ABOUT THIS EXERCISE:
Rewrite every line from the one containing "Identify the location of data-label: 1,5%." through the end of the entries, inclusive, with the requests kept unchanged and each coordinate in the answers multiplied by 1.85 and rounded to the nearest whole number, halves rounded up. Omit the pictures and give only these lines.

EXERCISE DATA:
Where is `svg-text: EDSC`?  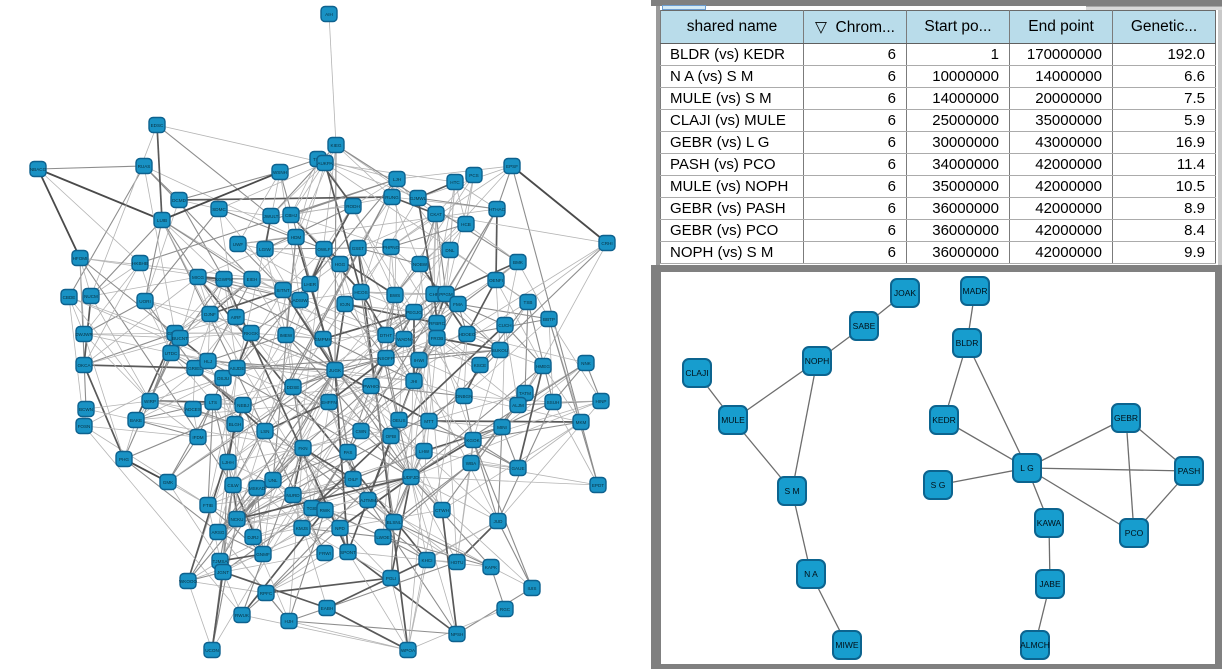 svg-text: EDSC is located at coordinates (158, 126).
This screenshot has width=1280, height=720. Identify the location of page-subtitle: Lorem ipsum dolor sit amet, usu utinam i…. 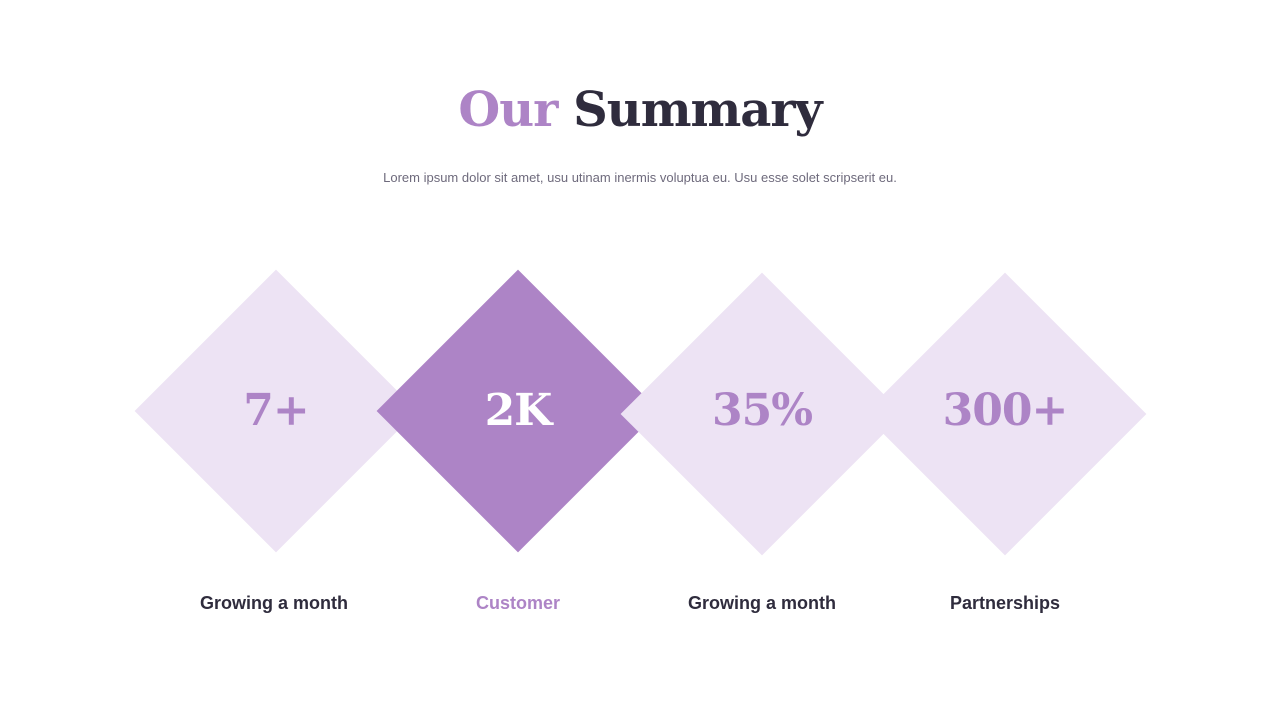
(640, 178).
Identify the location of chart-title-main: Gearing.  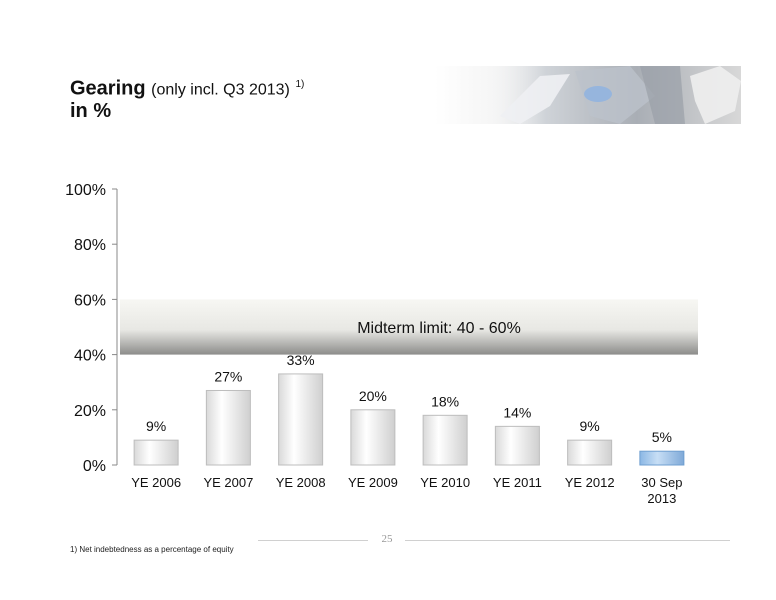
(108, 88).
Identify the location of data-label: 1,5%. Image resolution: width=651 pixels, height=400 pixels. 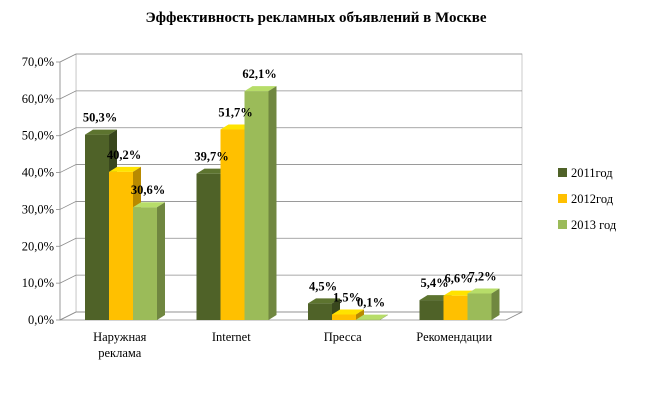
(347, 297).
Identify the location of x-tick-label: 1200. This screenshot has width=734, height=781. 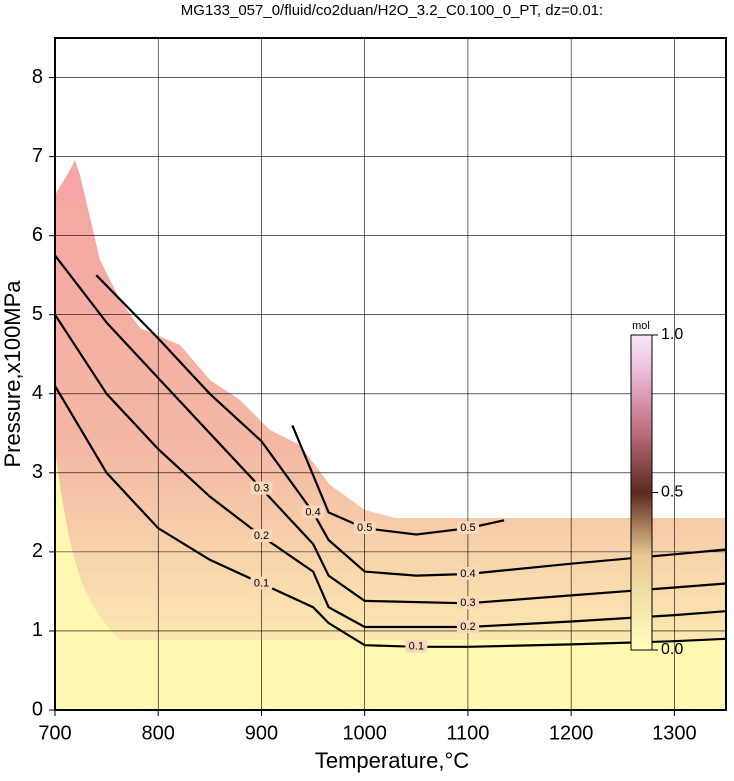
(572, 733).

WRITTEN SOLUTION:
Identify the location of data-label: 1,5%. Image resolution: width=651 pixels, height=400 pixels. 
(642, 549).
Identify the location of x-tick-label: 1200. This screenshot has width=734, height=781. 
(1058, 1356).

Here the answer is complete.